Lorraine-Dietrich was founded in 1896 in Lunéville, Lorraine, when railway locomotive manufacturer Société Lorraine des Anciens Etablissements de Dietrich et Cie branched into automobiles. After World War I, under new technical director Marius Barbarou — formerly of Delaunay-Belleville — the company introduced a family of six-cylinder models starting in 1919 with the A1-6 and B2-6. The B3-6 followed in 1922, available in both short and long wheelbase forms.
All variants in this family shared a 3,445 cc six-cylinder engine featuring overhead valves, a hemispherical combustion chamber, aluminium pistons, and a four-bearing crankshaft. They fell into the 15 CV fiscal horsepower category. The B3-6 designation distinguished the third body series on the six-cylinder platform.
Lorraine-Dietrich's sporting ambitions became clear as early as 1923, when three B3-6 tourers entered the inaugural 24 Hours of Le Mans and put up a creditable performance against outright racing machinery. This result encouraged the factory to develop a dedicated competition variant, the 15 CV Sport.
The 15 CV Sport was a performance-focused evolution of the B3-6 platform. It featured twin carburetion, larger valves, and Dewandre-Reprusseau servo-assisted four-wheel brakes — an advanced feature at a time when four-wheel brakes of any kind were still a rarity on production-derived competition cars. At the 1924 Le Mans, works 15 CV Sports finished second and third overall, proving themselves comparable to the 3-litre Bentleys that dominated that era.
In 1925, the 15 CV Sport reached its highest point, winning the 24 Hours of Le Mans outright, with a sister car finishing third. The following year, 1926, Bloch and Rossignol won again at an average speed of 106 km/h (66 mph), leading a 1-2-3 sweep by Lorraine-Dietrich cars — the most dominant team result the fledgling race had seen to that point.

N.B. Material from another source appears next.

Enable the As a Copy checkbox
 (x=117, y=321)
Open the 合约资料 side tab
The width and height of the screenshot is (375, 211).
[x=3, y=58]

By winning Le Mans in consecutive years, 1925 and 1926, Lorraine-Dietrich embedded itself in the early history of endurance racing. The marque became the benchmark against which the Bentley Boys and other period factory efforts were measured. Its success at Le Mans drove the commercial reputation of the touring 15 CV family, with coachwork for the road cars supplied by builders including Gaston Grümmer of Argenteuil.
Racing activities for the 15 CV Sport wound down after 1930, with the car's final competition appearance being the 1931 Monte Carlo Rally, where Jean-Pierre Wimille finished within a tenth of a point of the winner. Automobile production at Lorraine-Dietrich ceased entirely in 1935, ending a marque that had also produced notable aircraft engines used by Breguet, IAR, and Aero. The B3-6 and its Sport derivative remain significant as the cars that established France's most famous endurance circuit as an international proving ground for touring machinery.